Loving people sometimes means stepping back and letting them find solutions to their own problems. This is the kind of empowerment that BGR partners strive to give people through the projects you support.
It’s a blessed thing (and necessary, at times!) to take action in a time of great need—to drill a well in a village with no water or cover a freezing family with a blanket. But when you teach people to take the reins on their own—that’s when God can do wonders in a community.
No one knows this better than a team of nine newly minted pump repair specialists in Africa.
Through gifts to the Cooperative Program, Kentucky Baptists helped volunteers train people in Africa to repair broken water pumps.

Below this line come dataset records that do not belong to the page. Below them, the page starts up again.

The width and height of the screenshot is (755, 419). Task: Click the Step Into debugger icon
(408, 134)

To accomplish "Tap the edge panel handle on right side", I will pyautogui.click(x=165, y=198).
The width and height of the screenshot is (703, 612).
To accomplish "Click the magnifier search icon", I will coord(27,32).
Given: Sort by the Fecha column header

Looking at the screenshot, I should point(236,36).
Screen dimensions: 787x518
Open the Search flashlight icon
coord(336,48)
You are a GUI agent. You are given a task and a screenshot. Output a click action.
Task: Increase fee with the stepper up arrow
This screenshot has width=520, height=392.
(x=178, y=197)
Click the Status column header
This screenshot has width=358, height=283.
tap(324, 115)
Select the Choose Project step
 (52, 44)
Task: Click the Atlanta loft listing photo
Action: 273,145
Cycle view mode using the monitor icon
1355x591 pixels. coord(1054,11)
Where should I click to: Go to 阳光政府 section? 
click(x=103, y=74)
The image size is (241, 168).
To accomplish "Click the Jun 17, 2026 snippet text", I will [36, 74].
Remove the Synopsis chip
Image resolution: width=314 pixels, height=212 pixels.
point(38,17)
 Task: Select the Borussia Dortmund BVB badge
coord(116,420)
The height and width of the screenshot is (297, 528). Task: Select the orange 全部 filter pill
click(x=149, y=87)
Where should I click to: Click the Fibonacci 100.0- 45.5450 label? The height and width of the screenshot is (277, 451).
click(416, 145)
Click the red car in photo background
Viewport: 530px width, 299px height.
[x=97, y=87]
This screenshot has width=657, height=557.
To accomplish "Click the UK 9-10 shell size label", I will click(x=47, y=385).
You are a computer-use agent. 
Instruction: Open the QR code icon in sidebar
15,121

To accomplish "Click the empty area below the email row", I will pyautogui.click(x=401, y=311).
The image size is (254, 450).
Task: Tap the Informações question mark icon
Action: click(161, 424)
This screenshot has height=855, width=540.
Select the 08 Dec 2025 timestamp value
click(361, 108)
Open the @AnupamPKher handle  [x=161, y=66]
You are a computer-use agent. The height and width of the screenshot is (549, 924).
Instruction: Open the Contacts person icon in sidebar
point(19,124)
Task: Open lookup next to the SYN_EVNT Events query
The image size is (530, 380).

More than 230,000 people live in just one refugee camp. That’s lots of people who need lots of water. Though many wells have been drilled throughout the settlement, pumps can break and leave wells essentially dry. Rather than send volunteers to repair the pumps and leave, you supported a project to train locals how to complete the repairs themselves.
The nine Africans chosen for the training stood in a circle around a pump, watching closely, as the trainers walked them through a repair step by step.
Step 1: Remove the pump head and pull the pipe out of the well.
Step 2: Assess the pipe and fix the problem.
Step 3: Lower the pipe back into the hole, replace the pump head, and let the water flow.
Sounds simple enough, right? Now, it was the team’s turn to try. The trainers took a step back and watched the team successfully repair a pump on their own. After several more successful repairs, the trainers felt the team was confident enough to launch on their own, and they left.
Two months later, the team was busy repairing yet another pump. After removing the pump head, they hoisted the pipe out of the hole and found the problem—a few seals that had gone bad. So far, so good.
But then, as it happens, a small mistake became a big problem.
As the new trainees were lowering the pipe back, they failed to double-check their safety measures. The pipe slipped and disappeared into the hole, causing more damage to the well on its way down. Their hearts sank with it. After a full day of trying, no tool could retrieve the pipe—it was too far down. Frustrated, the team was ready to quit and walk away.
Instead, a team leader refused to let them give up.
He encouraged the team to keep trying—find a solution, finish the repair. After a total of three days and an email to one of the trainers, they finally fished the lost pipe from the hole using a special tool and fixed the well damage. By now, people had gathered to see what would happen. Many had brought buckets, hoping to finally fill them from a well that hadn’t produced water in over a year.
As the crowd watched, the team slid the pipe carefully—carefully—back into place. No slips this time. They placed the pump head back on and started pumping. Everyone held their breaths, waiting.
As that first bucket of water poured from the pump head, the crowd roared in joy. The repair team danced, clapping each other on the back and hugging. They congratulated each other, knowing they had done something that months before would have been impossible.
Kentucky Baptists helped create an impact that could last for generations.
The team has gone on to repair more than five pumps. Over 2,500 people now have a consistent clean water source. Those are incredible outcomes! But only God could measure the importance of that celebration. That team now has the confidence to help their community with their own hands. That translates to a lifetime of better lives.
Thank you, Kentucky Baptists, for loving people in need. Thank you for loving them enough to let them make mistakes and create their own solutions. Your gifts through the Cooperative Program bring dignity to communities around the world.